特徴量の重要度 (Feature Importance)
このプロットは、モデルの予測に対してどの特徴量が最も強く貢献しているかを示し、モデルの解釈性を高めます。
目的: モデルの予測根拠を理解する。
診断:
重要度の高い特徴量: 予測ロジックの中心であり、その特徴量に関するビジネス的な洞察を深めるべきです。
重要度の低い特徴量: モデルのノイズとなっている可能性があり、削除や改善を検討すべきです。
エンジニアリングの評価: 独自に作成した特徴量が上位にあれば、その特徴量エンジニアリングが有効であったことを証明します。

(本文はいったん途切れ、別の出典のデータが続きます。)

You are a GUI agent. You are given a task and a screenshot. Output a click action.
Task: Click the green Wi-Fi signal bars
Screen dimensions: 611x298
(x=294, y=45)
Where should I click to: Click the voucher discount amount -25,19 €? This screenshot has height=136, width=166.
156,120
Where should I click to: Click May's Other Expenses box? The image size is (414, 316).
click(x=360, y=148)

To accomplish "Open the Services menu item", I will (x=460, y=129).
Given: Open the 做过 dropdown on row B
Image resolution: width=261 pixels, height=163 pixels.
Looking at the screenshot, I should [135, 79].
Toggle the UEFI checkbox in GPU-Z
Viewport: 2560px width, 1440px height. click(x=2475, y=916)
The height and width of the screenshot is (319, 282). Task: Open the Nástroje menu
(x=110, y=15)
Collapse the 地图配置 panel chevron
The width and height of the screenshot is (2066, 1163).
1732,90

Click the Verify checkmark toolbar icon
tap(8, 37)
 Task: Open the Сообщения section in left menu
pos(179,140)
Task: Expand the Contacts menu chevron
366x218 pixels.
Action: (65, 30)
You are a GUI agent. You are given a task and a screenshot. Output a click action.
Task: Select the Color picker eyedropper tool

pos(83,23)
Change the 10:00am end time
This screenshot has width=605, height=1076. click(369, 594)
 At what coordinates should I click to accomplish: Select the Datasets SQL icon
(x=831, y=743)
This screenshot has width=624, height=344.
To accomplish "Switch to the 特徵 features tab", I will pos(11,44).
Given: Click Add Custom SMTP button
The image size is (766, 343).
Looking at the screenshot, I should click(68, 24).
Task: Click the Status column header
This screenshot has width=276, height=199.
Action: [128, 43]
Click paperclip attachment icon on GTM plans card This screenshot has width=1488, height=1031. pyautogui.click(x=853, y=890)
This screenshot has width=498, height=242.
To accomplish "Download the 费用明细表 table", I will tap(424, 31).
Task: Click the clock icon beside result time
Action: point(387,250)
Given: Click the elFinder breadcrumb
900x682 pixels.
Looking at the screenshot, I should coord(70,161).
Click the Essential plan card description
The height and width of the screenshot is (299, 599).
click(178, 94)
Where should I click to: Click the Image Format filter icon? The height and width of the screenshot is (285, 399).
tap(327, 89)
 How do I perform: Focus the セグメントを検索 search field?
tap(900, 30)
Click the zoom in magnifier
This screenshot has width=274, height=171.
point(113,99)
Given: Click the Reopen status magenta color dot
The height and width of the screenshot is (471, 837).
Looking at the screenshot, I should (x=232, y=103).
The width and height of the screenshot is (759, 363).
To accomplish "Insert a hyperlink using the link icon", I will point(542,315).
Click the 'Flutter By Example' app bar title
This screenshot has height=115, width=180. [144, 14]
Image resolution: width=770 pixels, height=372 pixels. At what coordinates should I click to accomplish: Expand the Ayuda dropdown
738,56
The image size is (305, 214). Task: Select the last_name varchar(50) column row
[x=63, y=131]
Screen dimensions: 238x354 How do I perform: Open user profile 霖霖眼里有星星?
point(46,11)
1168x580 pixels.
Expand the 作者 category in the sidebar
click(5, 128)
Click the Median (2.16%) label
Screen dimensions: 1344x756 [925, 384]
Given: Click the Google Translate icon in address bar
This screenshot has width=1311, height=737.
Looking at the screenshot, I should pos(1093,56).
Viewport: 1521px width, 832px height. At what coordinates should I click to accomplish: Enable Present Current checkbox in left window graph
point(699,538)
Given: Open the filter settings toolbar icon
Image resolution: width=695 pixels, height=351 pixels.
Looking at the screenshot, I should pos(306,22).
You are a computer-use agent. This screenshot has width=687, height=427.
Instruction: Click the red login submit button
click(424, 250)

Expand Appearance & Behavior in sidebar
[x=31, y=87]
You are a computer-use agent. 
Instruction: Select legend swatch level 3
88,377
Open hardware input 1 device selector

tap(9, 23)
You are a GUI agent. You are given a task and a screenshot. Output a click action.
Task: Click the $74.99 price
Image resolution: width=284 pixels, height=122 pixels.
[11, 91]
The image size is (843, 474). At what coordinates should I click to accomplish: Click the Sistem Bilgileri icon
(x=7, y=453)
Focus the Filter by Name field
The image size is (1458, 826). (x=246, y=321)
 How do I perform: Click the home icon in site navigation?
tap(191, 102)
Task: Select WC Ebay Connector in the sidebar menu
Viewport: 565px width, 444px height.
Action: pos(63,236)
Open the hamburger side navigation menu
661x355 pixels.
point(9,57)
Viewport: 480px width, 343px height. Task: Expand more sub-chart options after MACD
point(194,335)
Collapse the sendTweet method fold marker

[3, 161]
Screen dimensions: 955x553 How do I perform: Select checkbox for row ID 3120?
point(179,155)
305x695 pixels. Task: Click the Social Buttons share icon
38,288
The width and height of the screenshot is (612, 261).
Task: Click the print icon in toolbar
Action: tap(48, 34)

plot_model(best_model, plot='feature')
モデル評価
predictions = predict_model(best_model)
おわりに
モデル選択が有効に働いたことを確認しました。
2万7千ドルの誤差が出ています。さてデータクレンジングの分析により、住宅価格50%の時、1.797000 、17万9千ドルなので、相対誤差は15.1%あります。現実のツールとして、このモデルを使うにはまだまだ改良が必要そうです。
この場合は分析結果を考察したように、データの偏りを補正するような特徴量エンジニアリングを行い、再度モデル選択が必要でしょう。
このようにデータ分析から考察して、
また、今回はfeature importanceを使いましたが、
これだと、寄与が小さいものは埋もれてしまったり、相関が高い特徴量の一方を過小評価してしまう傾向があります。この場合は、shap値のような特徴量ごとに解釈できるようなもので解釈を進めていくのが良いでしょう。